Please use this identifier to cite or link to this item: https://doi.org/10.1002/bit.24822
Title: A thin-walled polydimethylsiloxane bioreactor for high-density hepatocyte sandwich culture
Authors: Tan, G.-D.S.
Toh, G.W.
Birgersson, E. 
Robens, J. 
van Noort, D.
Leo, H.L. 
Keywords: Diffusion
Direct oxygenation
Mass transport
Oxygen concentration
Shear stress
Issue Date: Jun-2013
Source: Tan, G.-D.S., Toh, G.W., Birgersson, E., Robens, J., van Noort, D., Leo, H.L. (2013-06). A thin-walled polydimethylsiloxane bioreactor for high-density hepatocyte sandwich culture. Biotechnology and Bioengineering 110 (6) : 1663-1673. ScholarBank@NUS Repository. https://doi.org/10.1002/bit.24822
Abstract: In vitro drug testing requires long-term maintenance of hepatocyte liver specific functions. Hepatocytes cultured at a higher seeding density in a sandwich configuration exhibit an increased level of liver specific functions when compared to low density cultures due to the better cell to cell contacts that promote long term maintenance of polarity and liver specific functions.
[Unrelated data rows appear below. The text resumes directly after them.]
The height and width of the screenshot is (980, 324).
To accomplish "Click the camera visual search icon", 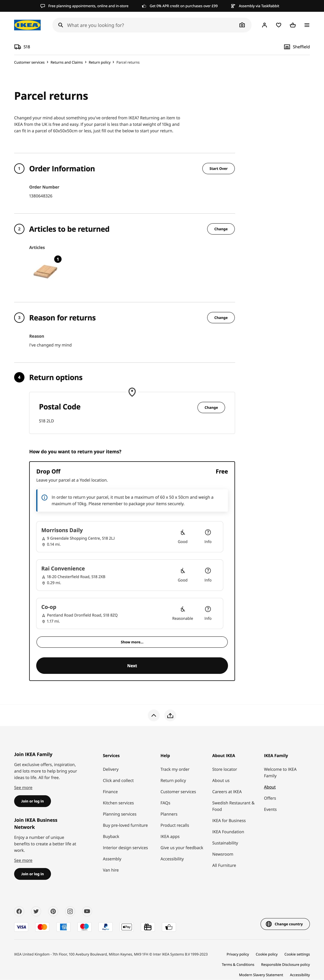I will tap(242, 25).
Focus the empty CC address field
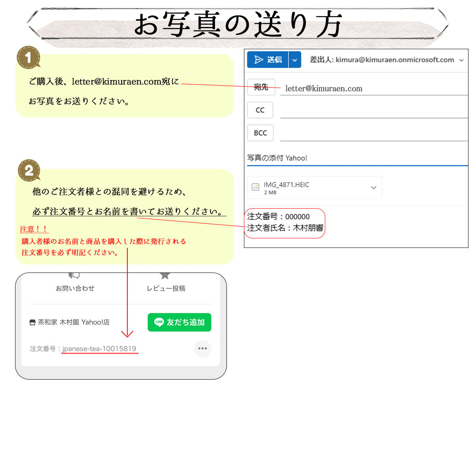This screenshot has width=476, height=476. point(373,111)
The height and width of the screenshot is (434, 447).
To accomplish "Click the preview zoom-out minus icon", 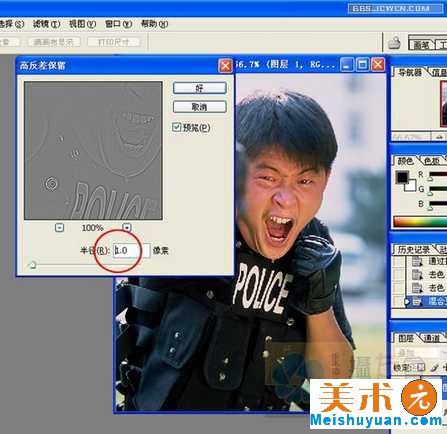I will point(59,228).
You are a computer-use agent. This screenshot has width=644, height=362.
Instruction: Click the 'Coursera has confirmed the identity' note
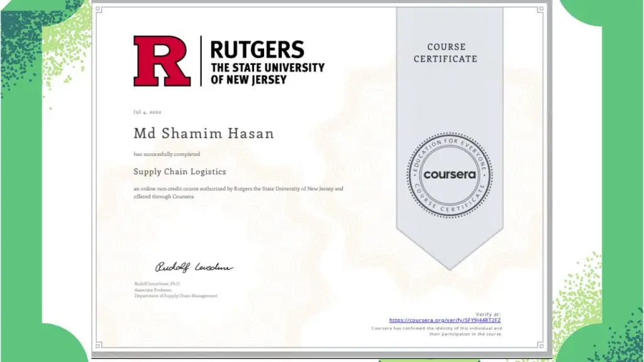[x=436, y=331]
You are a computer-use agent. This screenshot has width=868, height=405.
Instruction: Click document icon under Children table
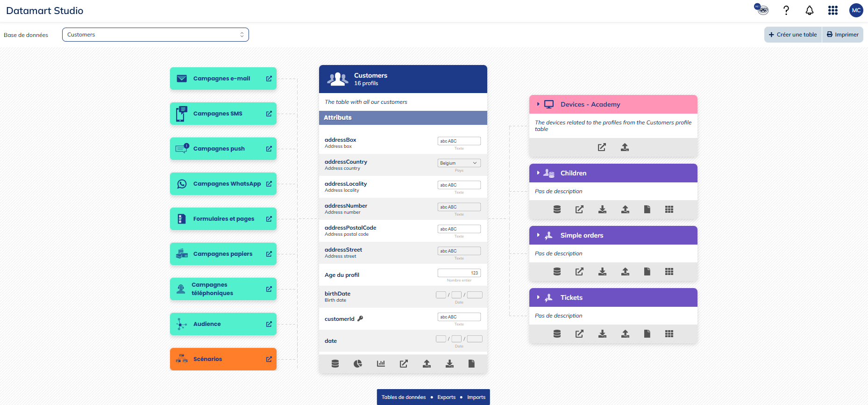[x=647, y=210]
However, culturing hepatocytes at high seeding densities in a standard 24-well plate poses problems in terms of the mass transport of nutrients and oxygen to the cells. In view of this drawback, we have developed a polydimethylsiloxane (PDMS) bioreactor that was able to maintain the long-term liver specific functions of a hepatocyte sandwich culture at a high seeding density. The bioreactor was fabricated with PDMS, an oxygen permeable material, which allowed direct oxygenation and perfusion to take place simultaneously. The mass transport of oxygen and the level of shear stress acting on the cells were analyzed by computational fluid dynamics (CFD). The combination of both direct oxygenation and perfusion has a synergistic effect on the liver specific function of a high density hepatocyte sandwich culture over a period of 9 days. © 2012 Wiley Periodicals, Inc.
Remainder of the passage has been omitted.